■ **Reading passage**
API · GeneralLedger.jl

Manual/API

GeneralLedger.getArrangedWords — Method

getArrangedWords(str) Call this function to remove duplicates, unwanted symbols and return uppercase unique values

Example

julia> wd = getArrangedWords("Amit ; Shukla SHUKLA Shukle , . AmIT Amit # Shuklam Amit ,")

source

GeneralLedger.getCategoryData — Method

getCategoryData(df_dname:: DataFrame, colName:: AbstractString, categoryRange) Call this function to create a new column on DataFrame which provide a category based on ranges provided.

column must be contain only numerical values.

First parameter is the DataFrame, next is Column name for which categories are created, followed by Ranges.

Function returns dataframe with an extra columns with Categories like 1,2,3 and 0 for unmatched.

Example

julia> df_dname = DataFrame(name=["John Doe", "John Doe","MICHAEL Doe", "Jacob Doe", "Julia Dpe", "Michael Jackson"],age=[35,35,35,10,5,45], state=["CA","CA","CA","CA","CO","CA"])
julia> catData = getCategoryData(df_dname, "age", [0:10,10:20,20:30])

source

GeneralLedger.getDBConnection — Method

getDBConnection(credFilePath:: AbstractString)

Call this function to read database credentials

database credentials are stored in environment.txt file in following format.

■ **What to do**
[1] Decide whether each statement agrees with the GeneralLedger.jl API page. Answer yes or no for each, and quote the words from the page that settle it.
(a) getArrangedWords returns its unique values in uppercase.
(b) getCategoryData can build categories from a column that holds text values.
(c) In the column that getCategoryData adds, values that match no range get the category 0.
[2] Continue the GeneralLedger.jl API page from its last sentence.

■ **Dataset extract**

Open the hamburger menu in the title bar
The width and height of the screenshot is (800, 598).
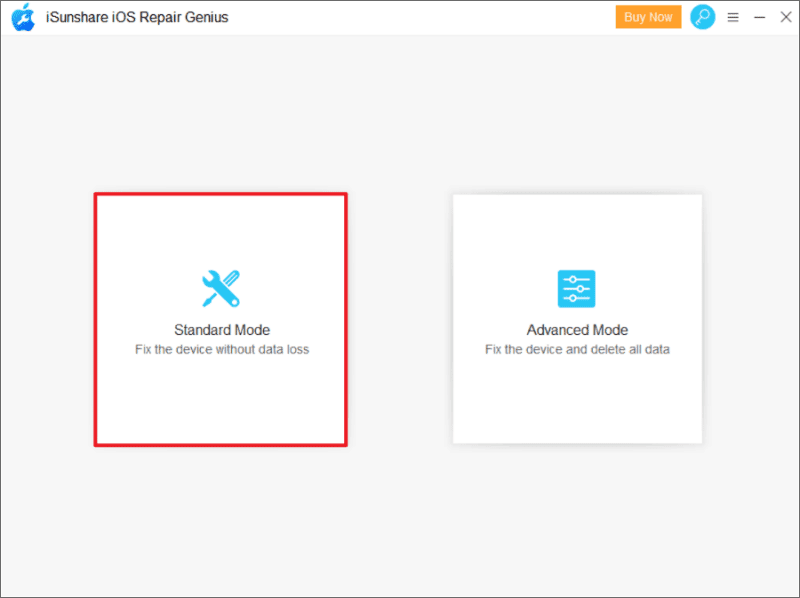pyautogui.click(x=733, y=17)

■ **Answer set**
[1]
(a) Yes: "return uppercase unique values"
(b) No: "column must be contain only numerical values."
(c) Yes: "Categories like 1,2,3 and 0 for unmatched."

[2]
environment.txt

user=username
pwd=password
dsn=userdsnname
hive=hdinsightstr
port=portnumber

Example

julia> fl = getDBConnection("environment.txt")

source

GeneralLedger.getDSNs — Method

getDSNs()

Call this function to read computing machine available DSNs

Example

julia> dsns = getDSNs()

source

GeneralLedger.getDrivers — Method

getDrivers()

Call this function to read computing machine available Drivers

Example

julia> drivers = getDrivers()

source

GeneralLedger.getDuplicateRows — Method

getDuplicateRows(df_dname:: DataFrame, colNames:: Vector) Call this function to find duplicates in a data frame column based on columnnames (key columns)

First parameter is the DataFrame, followed by all columnnames in DataFrame which are key columns in a dataframe.

Function returns dataframe row indexes which are duplicates based on key columns provided.

Example

julia> df_dname = DataFrame(name=["John Doe", "John Doe","MICHAEL Doe", "Jacob Doe", "Julia Dpe", "Michael Jackson"],age=[35,35,35,10,5,45], state=["CA","CA","CA","CA","CO","CA"])
julia> dup = getDuplicateRows(df_dname, ["name","age"])

source

GeneralLedger.getFile — Method

getFile(url::AbstractString, downloadPath:: AbstractString)

Call this function to download a file

first parameter is webpage url, next parameter is output directory path including file name

Example

julia> fl = getFile("https://s2.q4cdn.com/470004039/files/doc_financials/2021/q2/FY21-Q2-Consolidated-Financial-Statements.pdf", "<folder_name>/test.csv")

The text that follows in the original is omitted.